> TRAVAIL À FAIRE:
[A] Traduisez en anglais la phrase suivante du texte sur la procédure contentieuse : « Par un jugement n° 2002318 du 27 avril 2021, le tribunal administratif de Dijon a rejeté sa demande. »
[B] Poursuivez la rédaction du texte sur la procédure contentieuse à partir de sa dernière phrase.

> TEXTE EXTRAIT:
Vu la procédure suivante :
Procédure contentieuse antérieure
Mme B... A... a demandé au tribunal administratif de Dijon :
- d'annuler les décisions du 8 juillet 2020 par lesquelles le préfet de Saône-et-Loire lui a fait obligation de quitter le territoire français, a fixé le pays à destination duquel elle pourra être reconduite et lui a interdit le retour sur le territoire français durant deux ans ;
- d'annuler la décision du 31 juillet 2020 par laquelle le préfet de Saône-et-Loire l'a assignée à résidence durant six mois ;
- d'enjoindre au préfet de Saône-et-Loire de lui délivrer une carte de séjour temporaire salarié à compter de la notification du jugement à intervenir, sous astreinte de 100 euros par jour de retard, à défaut de réexaminer sa demande dans les mêmes conditions ;
- de mettre à la charge de l'État une somme de 1 500 euros sur le fondement de l'article L. 761-1 du code de justice administrative et de l'article 37 de la loi n° 91-647 du 10 juillet 1991.
Par un jugement n° 2002318 du 27 avril 2021, le tribunal administratif de Dijon a rejeté sa demande.

> BLOC DE DONNÉES:
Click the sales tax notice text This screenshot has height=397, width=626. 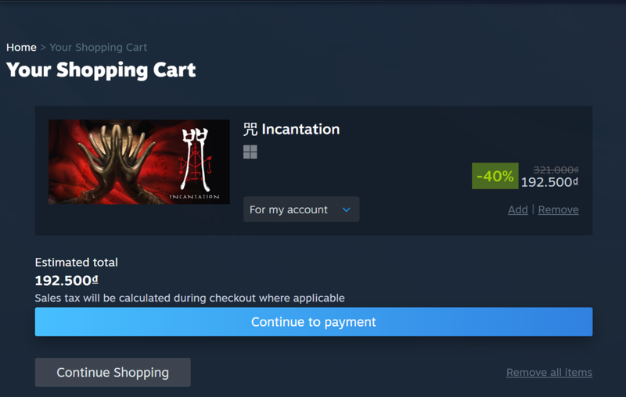(189, 299)
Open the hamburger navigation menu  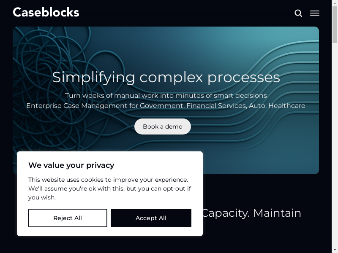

> RÉSULTATS PAR CONSIGNE:
[A] By judgment No. 2002318 of April 27, 2021, the Dijon Administrative Court dismissed her application.

[B]
Procédure devant la cour
Par une requête, enregistrée le 28 mai 2021, Mme A..., représentée par Me N'Diaye, demande à la cour :
1°) d'annuler le jugement susmentionné du 27 avril 2021 du tribunal administratif de Dijon et les décisions précitées du 8 juillet 2020 du préfet de Saône-et-Loire portant obligation de quitter le territoire français, fixation du pays de destination et interdiction de retour sur le territoire français durant deux ans ainsi que la décision du 31 juillet 2020 par laquelle le préfet de Saône-et-Loire l'a assignée à résidence durant six mois ;
2°) d'enjoindre au préfet de Saône-et-Loire de lui délivrer une carte de séjour temporaire portant la mention " salarié " à compter de la notification de l'arrêt à intervenir, sous astreinte de 100 euros par jour de retard, à défaut de réexaminer sa situation dans un délai de 15 jours à compter de la notification de l'arrêt à intervenir et de lui délivrer un récépissé, sous astreinte de 100 euros par jour de retard ;
3°) de mettre à la charge de l'Etat la somme de 1 500 euros au titre des articles
L. 761-1 du code de justice administrative et 37 de la loi du 10 juillet 1991.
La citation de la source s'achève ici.